It is in this regard that Population Action International (PAI) organized a one week third Annual Family Planning Expenditure Tracking Meeting on Transparency and Accountability for Domestic Resources Mobilized. The meeting was organized between July 30th and August 4th in Dar es Salaam, Tanzania and was attended by among others, participants from PPD ARO.

This meeting set out to Finalize the baseline cross-country scorecard on government spending for family planning; Identify opportunities to use the scorecard to build pressure for governments to take on a greater share of funding needed for family planning; Identify opportunities to improve transparency of government spending on family planning; and explore potential opportunities to mobilize government funding for family planning as part of health financing reforms.

Attended by representatives from 18 countries; from the US, West, Central and East Africa (including the constituency of the Ouagadougou Partnership) the meeting validated, cross-national scorecard on government spending for family planning; identified national and regional opportunities to advance transparent access to information on government allocations and spending for family planning identified and made recommendations on transparency standards governing specific budget lines related to family planning.

As next steps, PAI and Samasha will continue working with the country teams (Malawi, Zambia, Tanzania and Uganda) piloting the FP expenditure scorecards for advocacy.  Countries look forward to sharing experiences using the scorecard at next year’s meeting, as well as delving further into sub-national issues and applying the AFP SMART approach to budget advocacy. Next year’s fourth annual budget advocacy expert group meeting will take place in September in Malawi.

■ **Dataset content**
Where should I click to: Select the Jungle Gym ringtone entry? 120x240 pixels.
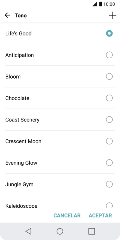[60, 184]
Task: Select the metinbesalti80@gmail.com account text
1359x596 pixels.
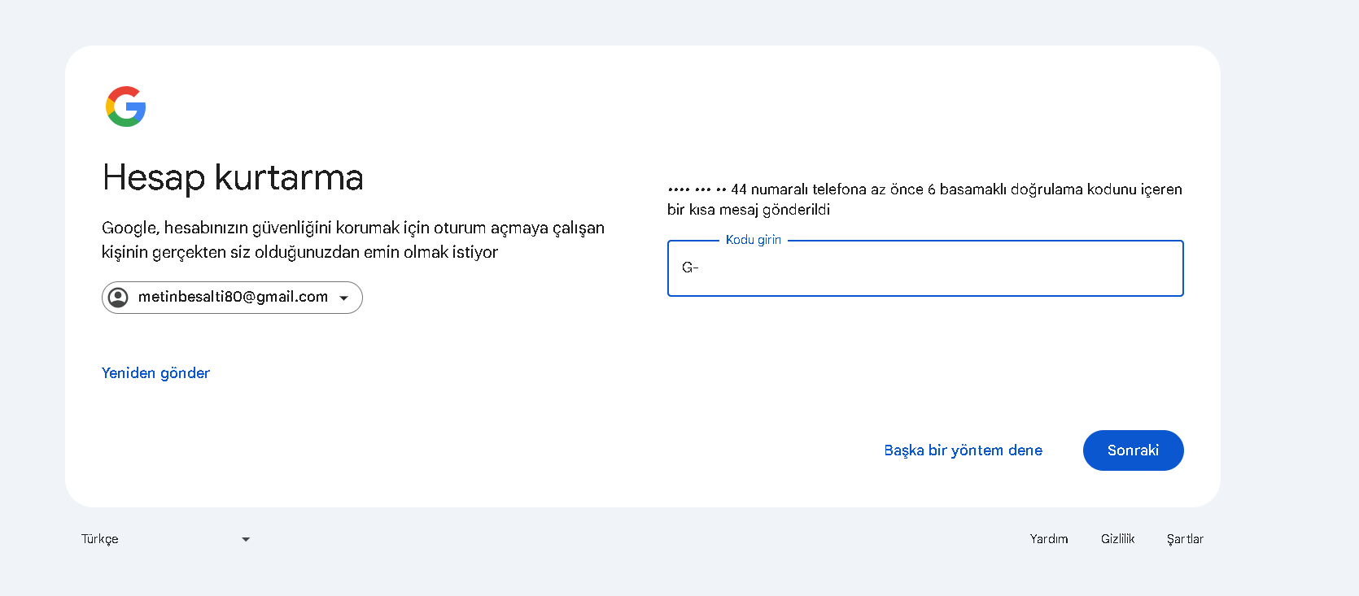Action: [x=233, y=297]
* * *
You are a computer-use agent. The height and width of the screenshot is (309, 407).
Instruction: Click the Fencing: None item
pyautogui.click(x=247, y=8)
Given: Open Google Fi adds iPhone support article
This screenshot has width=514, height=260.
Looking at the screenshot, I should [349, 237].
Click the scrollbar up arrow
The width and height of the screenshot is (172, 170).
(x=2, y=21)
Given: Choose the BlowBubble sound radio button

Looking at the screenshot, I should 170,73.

■ **What you need to do**
1. Please reproduce the passage on the family planning meeting, starting at "As next steps, PAI" and ending at "September in Malawi.".
2. Answer these questions from the passage on the family planning meeting:
(a) In which city and country was the meeting held?
(b) Representatives from how many countries attended?
(c) In which month and country will next year's meeting take place?

■ **Responses per task**
1.
As next steps, PAI and Samasha will continue working with the country teams (Malawi, Zambia, Tanzania and Uganda) piloting the FP expenditure scorecards for advocacy.  Countries look forward to sharing experiences using the scorecard at next year’s meeting, as well as delving further into sub-national issues and applying the AFP SMART approach to budget advocacy. Next year’s fourth annual budget advocacy expert group meeting will take place in September in Malawi.

2.
(a) Dar es Salaam, Tanzania
(b) 18
(c) September, in Malawi